# Amboyna and Coco Burl



## manbuckwal (May 18, 2016)

Knurl GT wrapped in stabilized Amboyna Burl and an Antique Brass Lever Action w Coco Burl . 
Thanks for looking

Reactions: Like 1 | EyeCandy! 10 | Way Cool 3


----------



## Nature Man (May 18, 2016)

Exceptionally nice pens! That Cocobolo is truly outstanding! Chuck

Reactions: Thank You! 1


----------



## manbuckwal (May 18, 2016)

Nature Man said:


> Exceptionally nice pens! That Cocobolo is truly outstanding! Chuck



Thanks Chuck !


----------



## ironman123 (May 18, 2016)

Snazzy looking pens. Good job Tom.

Reactions: Thank You! 1


----------



## Tclem (May 18, 2016)

Niceee

Reactions: Thank You! 1


----------



## Sprung (May 18, 2016)

Very nice, Tom! Hard to go wrong with either of those woods.

What do you think of the Knurl GT kit? Especially quality of the transmission?


----------



## manbuckwal (May 19, 2016)

Sprung said:


> Very nice, Tom! Hard to go wrong with either of those woods.
> 
> What do you think of the Knurl GT kit? Especially quality of the transmission?




Thanks, The transmission is very smooth . As to how it will hold up I don't know ??? Have u heard anything negative about em ?

Reactions: Thank You! 1


----------



## Sprung (May 19, 2016)

manbuckwal said:


> Have u heard anything negative about em ?



I haven't heard anything negative about them, but figured I'd ask someone who's opinion I trust as to his thoughts on the kit. Thanks! I think I'll grab one or two of these when I restock on kits and give it a try myself.

Reactions: Like 1


----------



## Kevin (May 19, 2016)
.....
Task instructions -
a - From the forum thread, extract the passage from "I haven't heard" up to and including "a try myself.".
b - Based on the forum thread, answer yes or no to each statement and quote the words that decide it: (i) Sprung has heard negative things about the Knurl GT kit. (ii) manbuckwal describes the transmission as very smooth. (iii) The Knurl GT is wrapped in Coco Burl.
c - According to the forum thread, why did Sprung ask manbuckwal about the Knurl GT kit even without having heard anything negative about it?

Extracted information -
.....
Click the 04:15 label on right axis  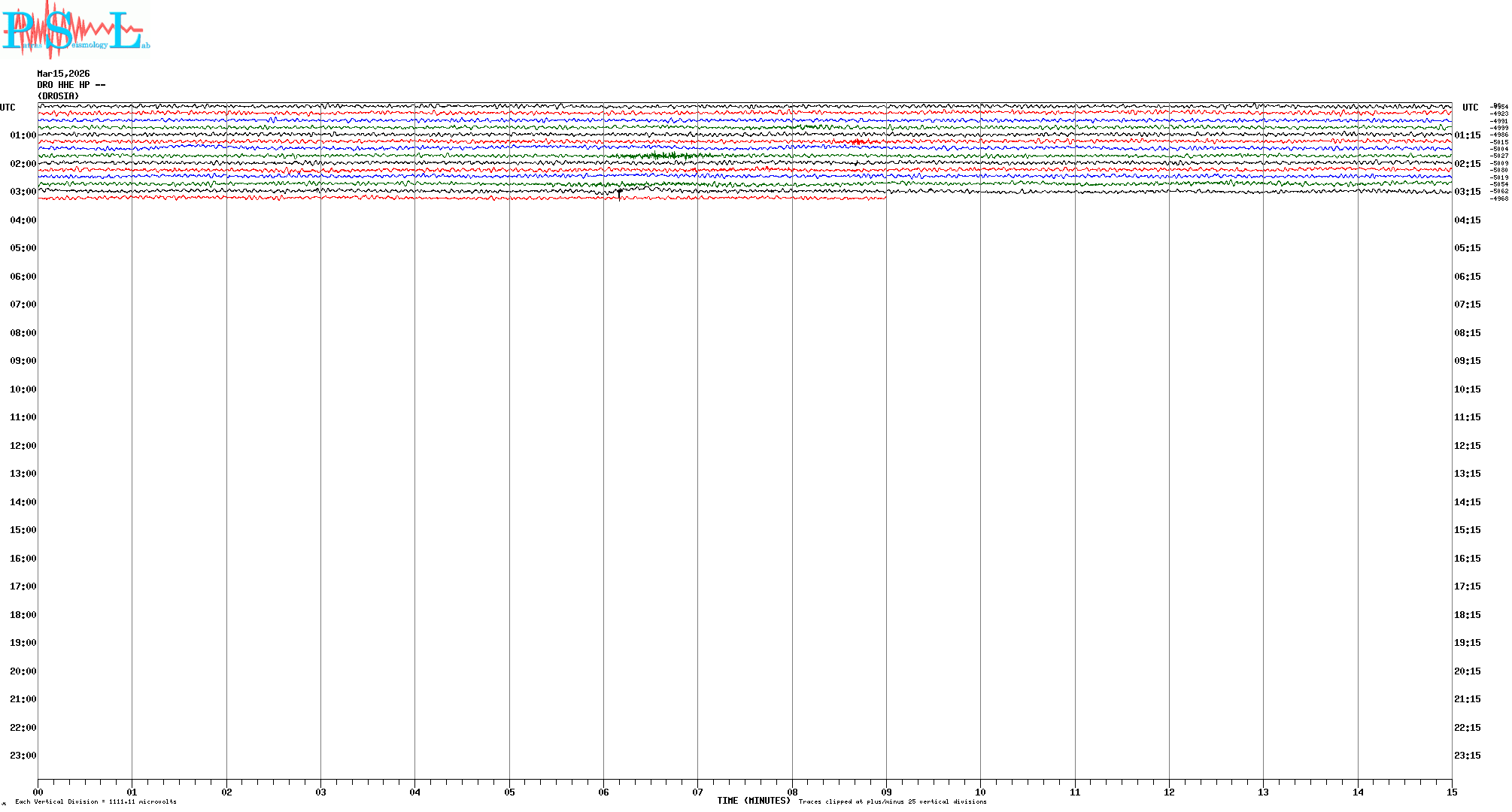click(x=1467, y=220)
.....
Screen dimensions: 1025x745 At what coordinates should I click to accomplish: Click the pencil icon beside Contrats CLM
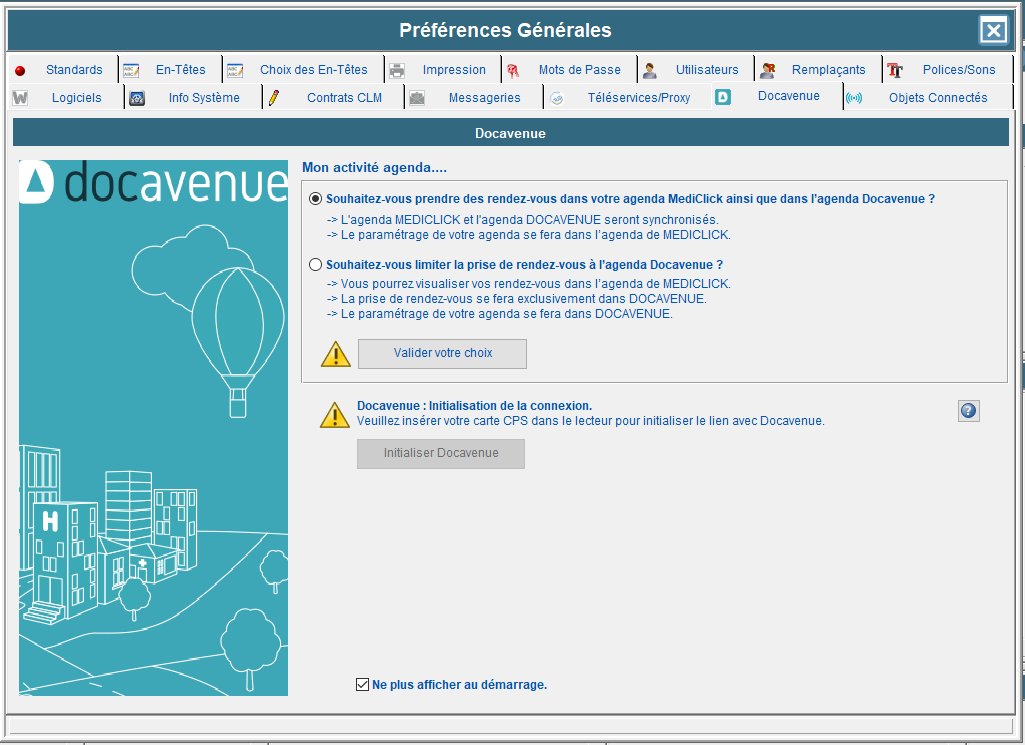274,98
.....
Solutions by task -
a -
I haven't heard anything negative about them, but figured I'd ask someone who's opinion I trust as to his thoughts on the kit. Thanks! I think I'll grab one or two of these when I restock on kits and give it a try myself.

b -
(i) No: "I haven't heard anything negative about them"
(ii) Yes: "The transmission is very smooth"
(iii) No: "Knurl GT wrapped in stabilized Amboyna Burl"

c - Sprung wanted the thoughts of someone whose opinion Sprung trusts. Sprung considered manbuckwal to be that person.